Silêncios que falam alto
Paulo Siuves: Crônica ‘Silêncios que falam alto’


Os dias andam estranhos. Todo mundo repete isso, mas ninguém sabe exatamente o que anda fora do lugar. Talvez porque o fora de lugar tenha virado regra — ou porque estamos todos cansados demais para admitir. Outubro chegou com cheiro de chuva que não veio, calor em hora errada e uma sensação de que algo está prestes a acontecer… mas nunca acontece.
As notícias pipocam nas telas sem mais espanto. O mundo grita todos os dias, e nós… silenciamos. Rolamos, clicamos, curtimos, indignamos, esquecemos. O ciclo do absurdo já não é exceção — é algoritmo.
Nas cidades, a pressa virou distração. Corremos menos por urgência, mais por hábito. Em casa, assistentes virtuais falam mais que vizinhos. A geladeira manda avisos, o carro quase se dirige sozinho — e ninguém sabe para onde.
Não é paz o que sentimos, é cansaço. Um silêncio atravessado de ruídos: econômicos, sociais, políticos, climáticos, emocionais. Cada um com seus fones de ouvido, sua bolha digital, sua playlist de escapismo. Sua ansiedade medicada.
Ainda assim, há resistências. Pequenas, quase invisíveis, mas teimosas: um café sem pressa, um livro esquecido relido, uma conversa sem motivo que termina em riso, uma planta crescendo no quintal. Há quem insista em plantar, mesmo quando o tempo já não sabe prever a si mesmo.

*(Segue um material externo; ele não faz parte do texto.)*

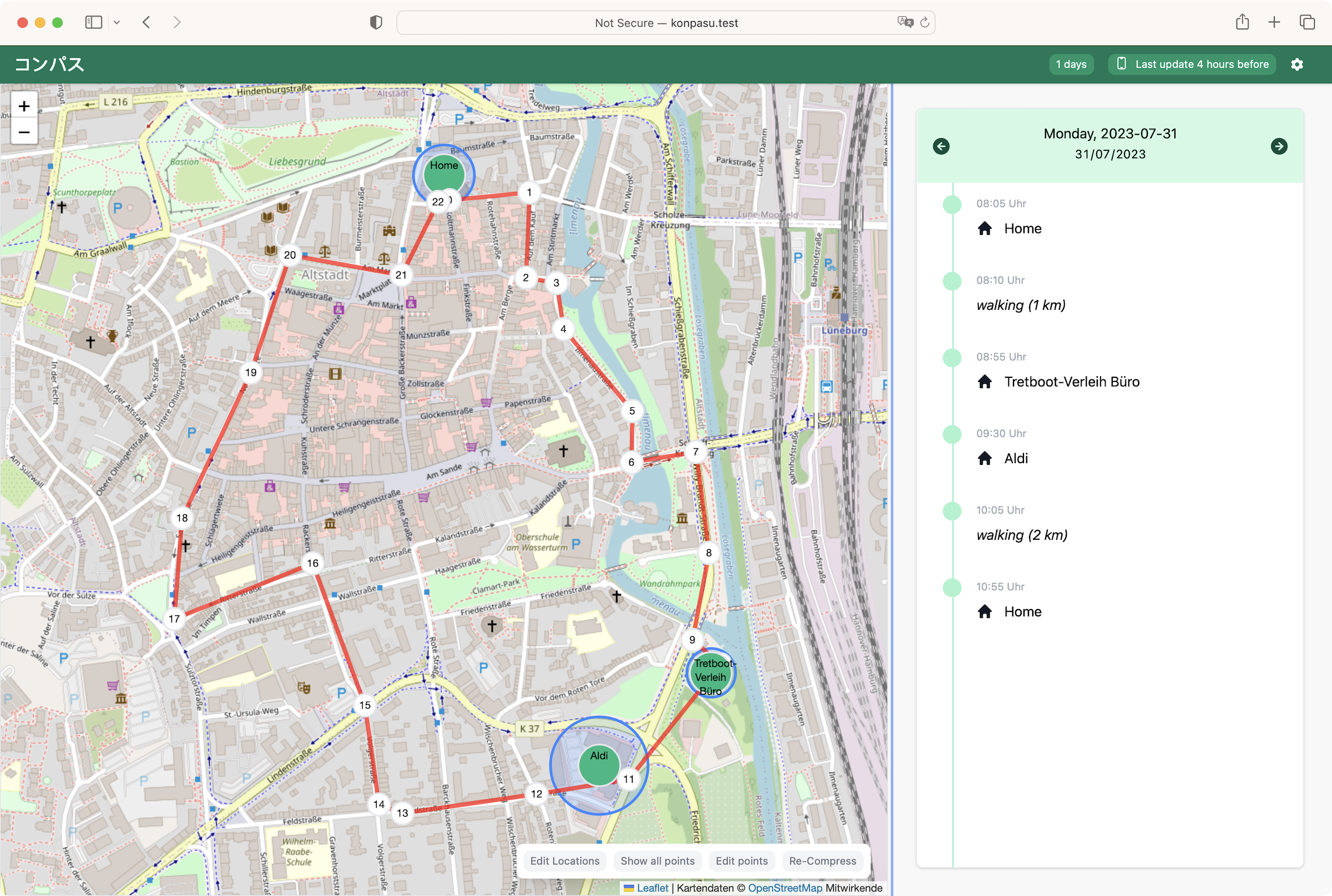Zoom in on the map
The image size is (1332, 896).
click(x=24, y=107)
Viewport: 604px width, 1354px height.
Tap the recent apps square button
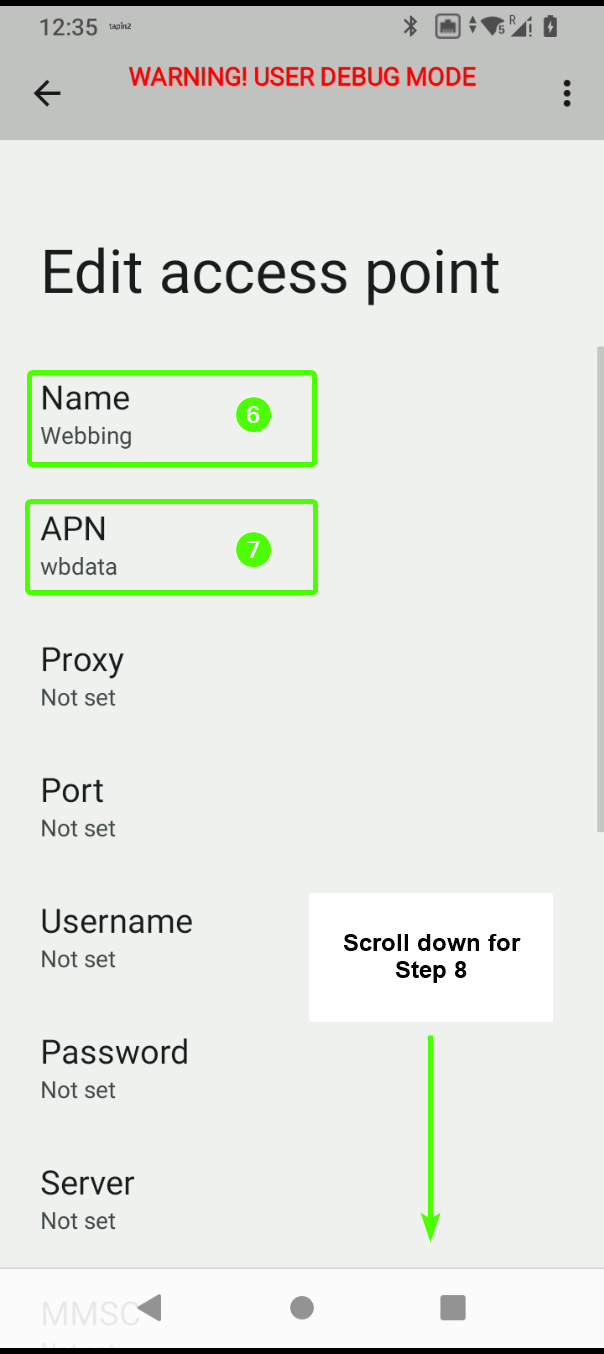click(453, 1307)
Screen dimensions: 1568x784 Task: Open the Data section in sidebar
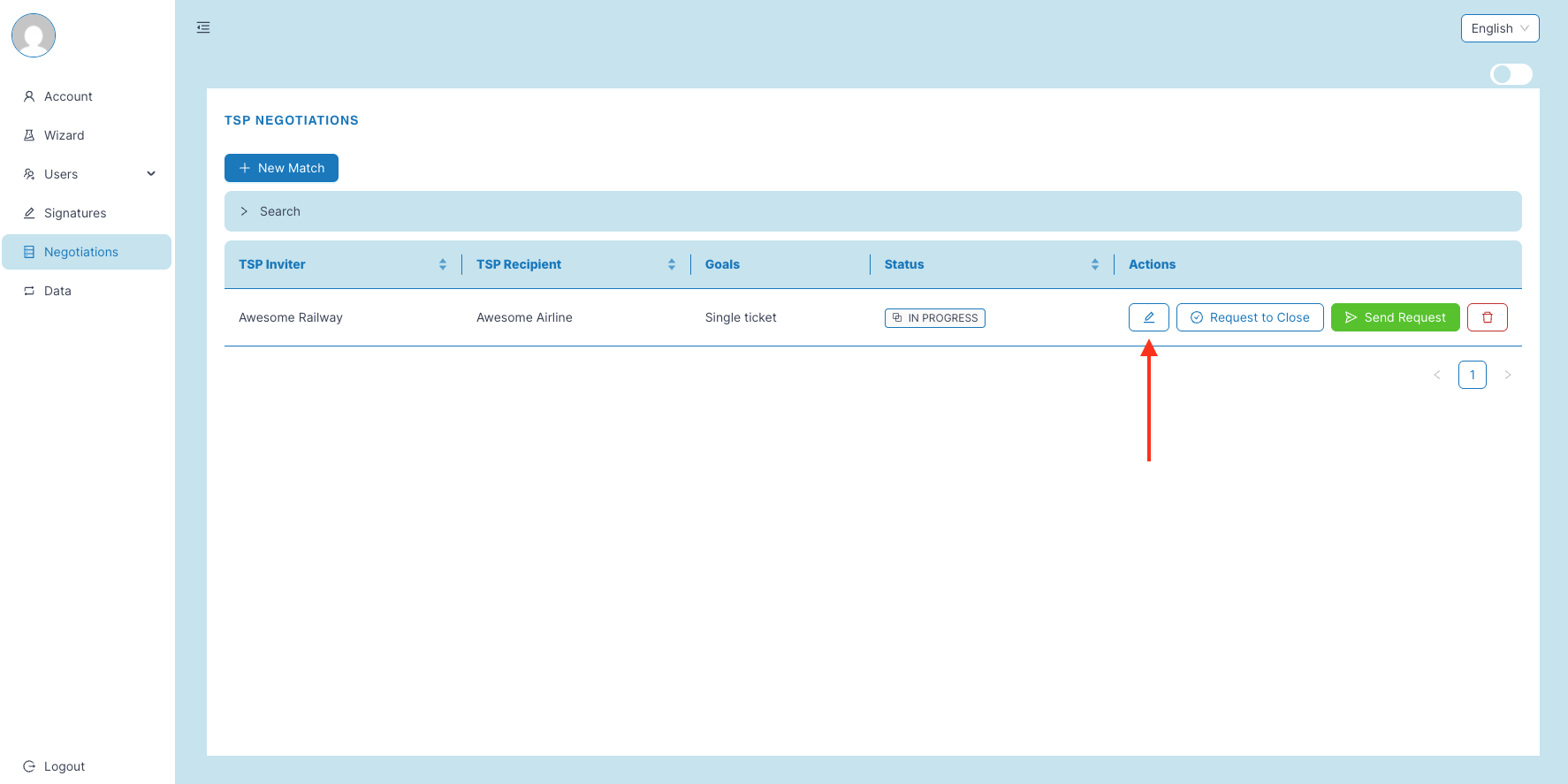point(57,291)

Talvez outubro esteja nos lembrando que a vida não se resume a sistemas atualizados ou terabytes configurados. Há poesia no fora do padrão, no que não cabe em planilha, no que não dá lucro.
Não lembramos de metade do que vivemos no primeiro semestre — consumimos, nos recompensamos, esquecemos. Mas talvez, só talvez, este outubro esteja nos oferecendo uma pausa. Não por esgotamento, mas por possibilidade.